In a piece for Deadspin, Jackson made known his anti-punter and specifically anti-Kluwe sentiments. Jackson’s position boils down to this: Nobody likes punters, so punters should keep their mouths shut about greedy players. Jackson writes:

"Punters are at the absolute bottom of the totem pole on an NFL roster, the very last man. If the team plane crashed on a deserted island, he’d be dinner as soon as the food ran out. Most of them know this and understand that it’s in their best interest to keep quiet.Punters don’t get to call other players douchebags. Again, every other kicker in the league knows this, and keeps it all in perspective. Kluwe’s job, juxtaposed with the duties of his teammates, screams douchebaggery. And now Kluwe has compounded his lack of status by exposing himself as a turncoat.If it is his goal to slide into a post-punter career as a presumptuous and accusatory football analyst, then he has set himself up quite nicely, making fast friends with the likes of Mike Florio and Jim Rome. But if his intent was to offer something resembling leadership, he has failed miserably."

Kluwe being Kluwe, you knew a response would soon be forthcoming. Now it has arrived, also via Deadspin (those guys sure know how to milk a feud).

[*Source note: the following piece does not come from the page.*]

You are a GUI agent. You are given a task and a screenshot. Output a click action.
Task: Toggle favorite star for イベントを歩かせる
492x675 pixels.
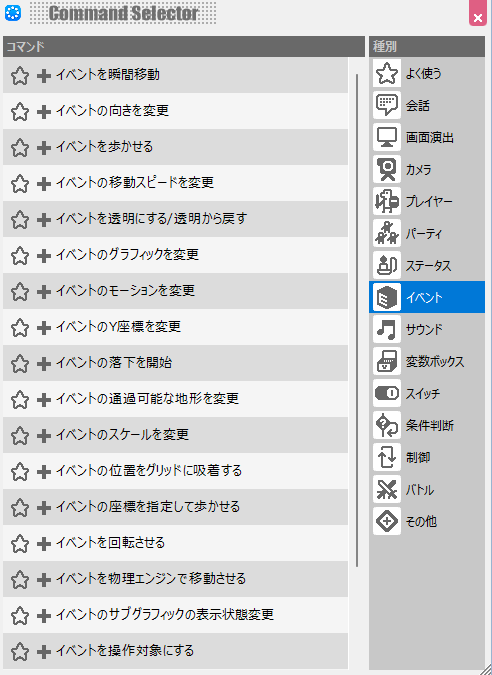tap(20, 148)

Kluwe’s piece is generally less professionally written than Jackson’s and also more riddled with profanities. That Kluwe sure likes his bad words. Here’s Kluwe firing back at Jackson over the notion that punters don’t matter and should keep their yaps closed:

"Let’s be honest here. Yes, I am a punter. Yes, I don’t run routes, or zone block, or cover receivers. Apparently, though, neither did you, which is the only explanation for your total lack of statistics. You, more than anyone else, should know what goes on during special teams, and yet your description of a special teams practice, while venomously hilarious, is quite inaccurate (or maybe you guys had a really crappy punter and you’re spot on, in which case, my condolences).You talk about me like I’m some kind of disease, like punters are some kind of infection that should be excised for the good of the game and how dare we raise our voices when our betters are talking. According to you, punters should be happy to sit in the corner and be treated like s**t because we do something different, something that the other 54 members of the team can’t do.Wait, let’s parse that last clause for just a second — “something that the other 54 members of the team can’t do.” Huh. Would you look at that. Tell me, Nate, how well can you punt a football? What’s that you say? You CAN’T punt a football?Then why in f**k would you think that, just because I can punt, my opinion is somehow less valid?"

So if I understand this right, punters should shut up because they’re punters, and Nate Jackson should shut up because he was a not-very-good receiver. This, friends and neighbors, is how crazy the lockout has made the world. We’re now following internet tiffs between punters and marginal offensive players.

I wonder what ballboys think about this. Does Deadspin have any head coach microphone wire straighteners on their staff? The only way this gets worse is if someone invites Brad Childress to chime in. Then I will just quit entirely.